According to the interview below, which band did Brittney Spencer fall in love with as a teenager?

--- START Page text ---

“The biggest moment I’ve probably ever had just happened on Twitter when Amanda Shires and Maren Morris invited me to sing with The Highwomen” We chat with Brittney Spencer

Hey Brittney, great to talk to you, what have you been up to today?

Hola! Today’s been a little busy one. I have several writing sessions later today that I’m preparing for right now. And then I need to visit a friend later tonight that’s leaving tomorrow to go stay in Canada for a while. 

And where are you right now?

Nashville, TN.

What’s been keeping you busy in 2020?

I feel like life has a way of keeping me busy with something. I don’t really know how to just relax [laughs]. This year has given me a lot to write about. So, there’s been lots of that happening. Also, I started releasing a string of songs in July that’ll ultimately be compiled to complete my first ever EP. I wanted to release each song one-by-one to make space for each one to tell its own story. Every song is a little different from the last. So I thought it was important to have a slower release, as opposed to releasing every song all at once. That’s definitely kept me busy for sure.

OK, so introduce yourself, and tell us something about you that we won’t find in your bio or on Wikipedia.

Well, I’m Brittney Spencer. Originally from Baltimore. I grew up hearing lots of genres all at once, thanks to having a blended family full of people with varying personal styles and musical preferences. I fell in love with The Chicks as a teenager and immediately submerged myself into country music. It’s kind of been that way ever since. I moved to Nashville seven years ago and I’ve been hitting the ground since then. I like to make songs from my personal experience. I’d like to think my music reflects the intentional interest I take in writing stories that are hella relatable and honest because life has somehow taught me that when it comes to things I feel and experience, I’m not the only one.

You grew up in Baltimore, MD; what’s the most famous thing about the town?

I think the [Baltimore] Ravens are the most famous thing about our town. Well, and Toni Braxton, The Wire, Oprah Winfrey (her first gig as a journalist was in Baltimore,) Jada Pinkett-Smith, and Obay seasoning. Haha. And you can’t forget about our seafood.

You’re living in Nashville now, talk to me about the town, what’s so great about it?

What makes Nashville so great to me is how it honors creativity. I remember intentionally not telling employers in my hometown that I was a musician because I knew I wouldn’t be taken seriously. I knew my dream would be viewed as something that made me seem unreliable or not serious about my life. Living in a town with a music industry kind of eliminated that whole narrative for me. Also, Nashville is big on collaboration, and I appreciate that. We live in such an individualistic society where people aren’t always taught the most effective ways to work well with others – and now I’m suddenly having flashbacks to all my ‘group projects’ in college. [laughs] – I think it’s really cool learning how to engage as part of a much broader community, instead of solely trying to get acclimated to industry culture. 

What can you tell me about your new song ‘Sorrys Don’t Work No More’?

--- END Page text ---
--- START Stored rows ---

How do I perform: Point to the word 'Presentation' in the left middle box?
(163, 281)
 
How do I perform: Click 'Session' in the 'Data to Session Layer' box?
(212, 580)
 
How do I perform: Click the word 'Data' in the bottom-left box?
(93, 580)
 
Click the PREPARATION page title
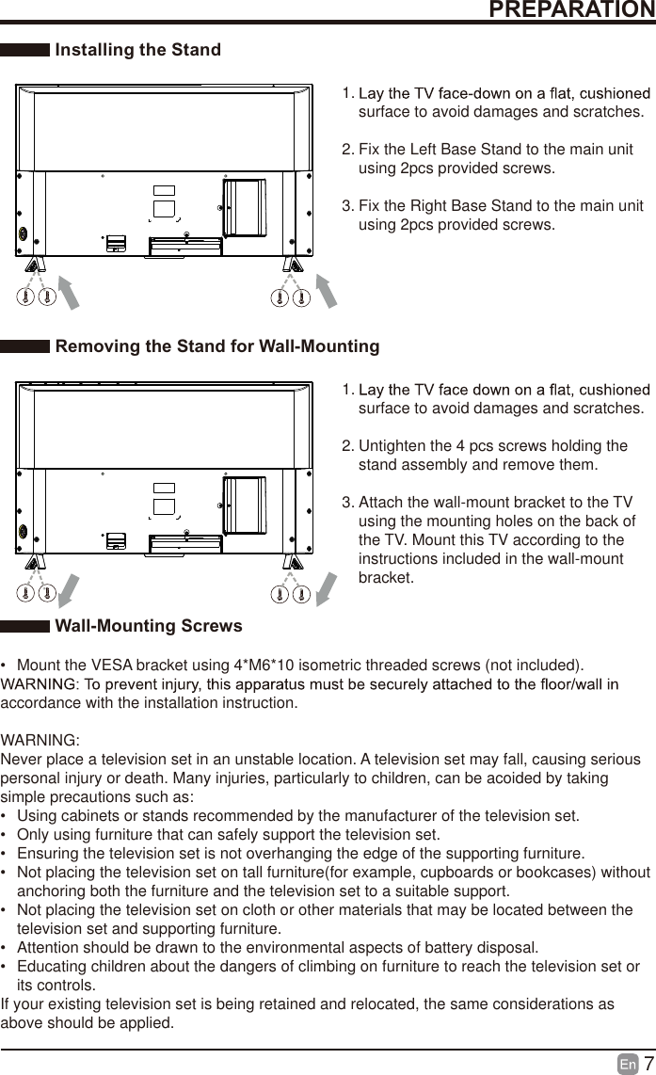(572, 9)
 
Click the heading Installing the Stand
(138, 50)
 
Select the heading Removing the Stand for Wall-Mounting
(217, 346)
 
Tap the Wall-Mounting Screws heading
(149, 626)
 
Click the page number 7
(648, 1064)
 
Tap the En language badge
(628, 1065)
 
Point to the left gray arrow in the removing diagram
(68, 588)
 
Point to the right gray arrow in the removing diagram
(326, 588)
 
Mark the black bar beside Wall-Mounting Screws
(25, 626)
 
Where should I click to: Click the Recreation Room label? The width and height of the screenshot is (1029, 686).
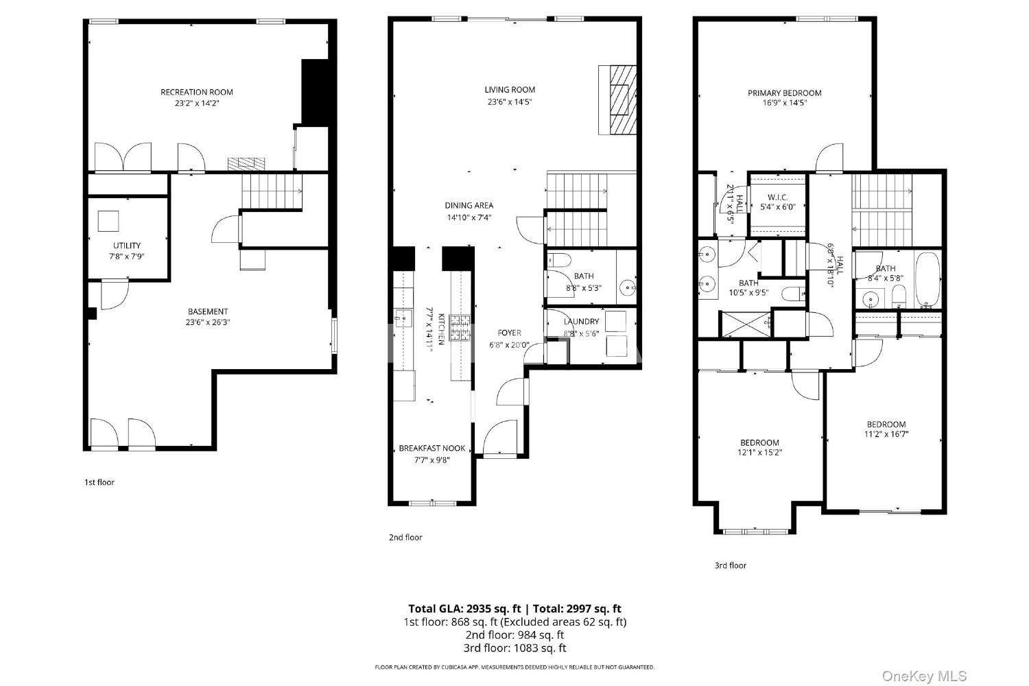197,93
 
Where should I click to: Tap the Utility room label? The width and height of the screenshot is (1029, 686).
127,246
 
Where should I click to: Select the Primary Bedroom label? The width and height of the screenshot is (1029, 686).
785,93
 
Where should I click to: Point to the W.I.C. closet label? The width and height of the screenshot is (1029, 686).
777,197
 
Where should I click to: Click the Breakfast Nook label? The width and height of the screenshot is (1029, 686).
431,449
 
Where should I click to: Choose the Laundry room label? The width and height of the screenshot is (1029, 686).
581,322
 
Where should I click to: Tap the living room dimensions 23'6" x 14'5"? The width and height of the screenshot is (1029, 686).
510,102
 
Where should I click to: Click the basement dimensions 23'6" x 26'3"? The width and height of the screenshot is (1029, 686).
208,322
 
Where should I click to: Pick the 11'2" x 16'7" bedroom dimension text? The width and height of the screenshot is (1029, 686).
886,434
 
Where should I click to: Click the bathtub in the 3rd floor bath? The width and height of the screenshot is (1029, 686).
927,279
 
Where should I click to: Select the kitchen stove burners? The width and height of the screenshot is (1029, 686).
460,327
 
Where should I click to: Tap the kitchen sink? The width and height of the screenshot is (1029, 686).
403,318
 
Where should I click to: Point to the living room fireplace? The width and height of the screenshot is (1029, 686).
617,100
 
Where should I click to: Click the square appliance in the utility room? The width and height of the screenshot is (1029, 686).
108,221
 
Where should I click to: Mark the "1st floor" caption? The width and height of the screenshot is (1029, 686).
99,482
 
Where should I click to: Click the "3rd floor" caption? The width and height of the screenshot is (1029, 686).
731,566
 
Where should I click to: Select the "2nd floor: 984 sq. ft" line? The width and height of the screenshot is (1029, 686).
514,635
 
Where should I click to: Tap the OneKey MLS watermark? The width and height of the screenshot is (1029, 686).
925,676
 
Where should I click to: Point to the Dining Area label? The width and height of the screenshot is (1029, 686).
469,206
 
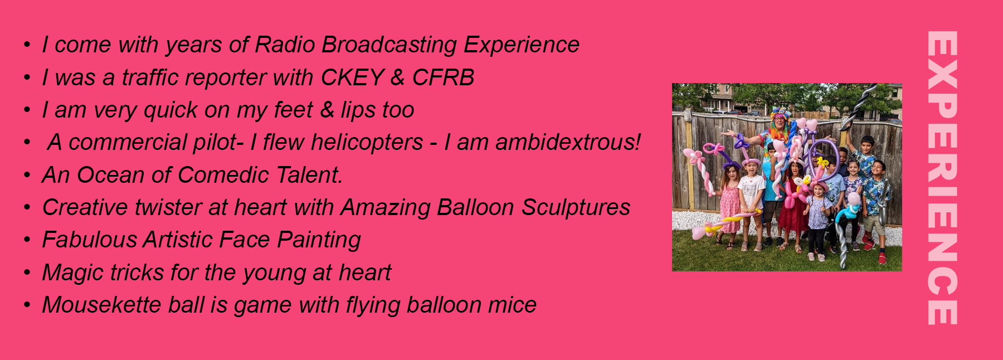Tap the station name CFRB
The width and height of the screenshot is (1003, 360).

--- END Stored rows ---

#### Solution for this exercise:
The Chicks.